[Stored data]
============

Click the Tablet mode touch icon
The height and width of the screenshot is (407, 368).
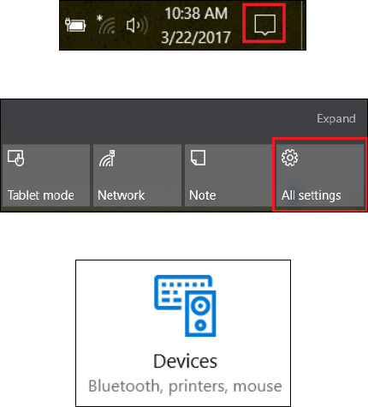coord(15,158)
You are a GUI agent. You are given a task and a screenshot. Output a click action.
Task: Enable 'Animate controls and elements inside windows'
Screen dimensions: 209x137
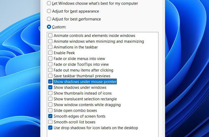[50, 35]
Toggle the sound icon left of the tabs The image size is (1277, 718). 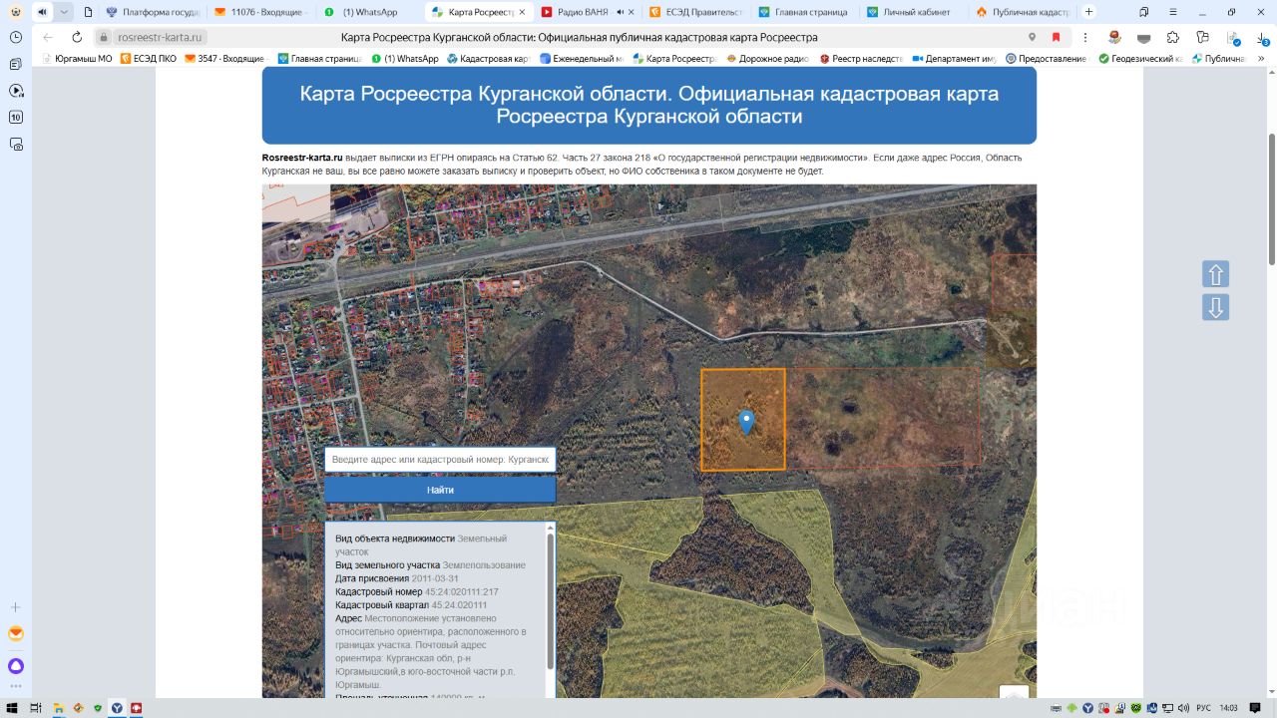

============

ASSIGNMENT: Images do not belong in the copy; reproduce all other parts of the records above verbatim.

PROBLEM SOLUTION:
Click the Tablet mode touch icon
The height and width of the screenshot is (407, 368).
coord(15,158)
You are a GUI agent. You are given a task and a screenshot. Output a click action.
Task: Enable 'Animate controls and elements inside windows'
Screen dimensions: 209x137
[50, 35]
Toggle the sound icon left of the tabs The image size is (1277, 718). 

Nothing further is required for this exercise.